Yesterday ETS made some important announcements regarding score submissions. During a Q&A session that followed, it also discussed the release of some new products that many GRE aspirants will be interested in.
Official Guide 2nd Edition
Coming this August to a local bookstore near you (of which there are precious few) is The Official Guide for the revised GRE test. Though ETS is mum on just how many new questions the book contains, a CD-ROM offering an update to the PowerPrep test is included.
I hope that ETS includes a decent number of fresh questions, instead of recycling most of them (for those who are also studying for the GMAT, you may notice that this lack of fresh question is exactly what the 13th Edition Official Guide tried to pull off).
Fresh question should give us more insight to how the GRE has changed, and how it may probably change in the future. My guess, mainly based on student feedback, is that the content on the verbal section especially is different from that in the current Official Guide. Reading passages tend to be more convoluted; Text Completions run for as many as six sentences.
Updated PowerPrep II
The updated PowerPrep II software will be released in Aug. 2012, along with the Official Guide. The good news is the test will contain two tests. If one of those tests is the existing GRE test, ETS is not divulging (at least to the best of my knowledge).

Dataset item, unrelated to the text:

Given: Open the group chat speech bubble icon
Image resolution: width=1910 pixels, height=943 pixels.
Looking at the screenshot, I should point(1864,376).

The new PowerPrep software will not indicate the level of difficulty of each question. However, the test will still be section-adaptive. So after completing the first section you will get either an easy or difficult section. That said, it appears that there are three level of difficulty on the second section for both verbal and math.
While ETS has not explicitly admitted this, it seems, based on fiddling around a bit with the existing PowerPrep test, that there are indeed easy, medium and difficult sections.








Any idea when the book will be released? First week of August or mid August?
Hi Aparna,
Actually, I am not sure…but I will keep everyone posted as soon as I find out
.
I cannot say much about RGRE, but from I what have experienced in Kaplan’s MST – my first trial on that – there were three quant sections too. The first one I killed, the second I did my best on and was hoping the practice test won’t give me un-scored section like in real exam. Then the third quant section came and I just relaxed hoping that this must be experimental one. What was my surprise to learn that the third section adapted by Kaplan’s was not un-scored but pooled into my score. The third section was if not strange at least weird and I thought this must be experimental one, and it was not. The questions in the third section required my operating with logic and not pure math, the questions required me to think and not calculate, they were placed in strange order, like geometry followed by complex probability, etc. Eventually, it came to the end with score 168 in math, but I need to work further in the verbal section as I have much improvement avenue here.
I guess the RGRE will be the same, it will trick or lure us into thinking that we have experimental section to do, while in fact this will be scored section.
Hi Pemdas,
I wouldn’t necessarily trust Kaplan’s test to serve as a guidepost for the actual test. I find that often students make such a game out of trying to guess which section is the experimental one that they lose focus of the greater goal: doing as well as you can on each question.
Nonetheless, thanks for the insights from the Kaplan test
.
Hi Chris,
I agree it’s time for some new stuff because in my offical test last week I had an experimental quant section with 90% of question types that I never saw before.
The bad thing was that this was my first section and I had some trouble with this and I got a bit nervous, but also in the “normal” section I saw some new types of questions.
One more question, do you recommend the GMAT Quant section for preparation?
Thanks
Markus
Hi Markus,
That’s very interesting! Of course I know you are not able to share any more details. But when you say ‘new question types’ do you mean something on the scale of 4-blank Text Completions with five answers each, or do you simply mean concepts that you did not see covered in any of the practice materials?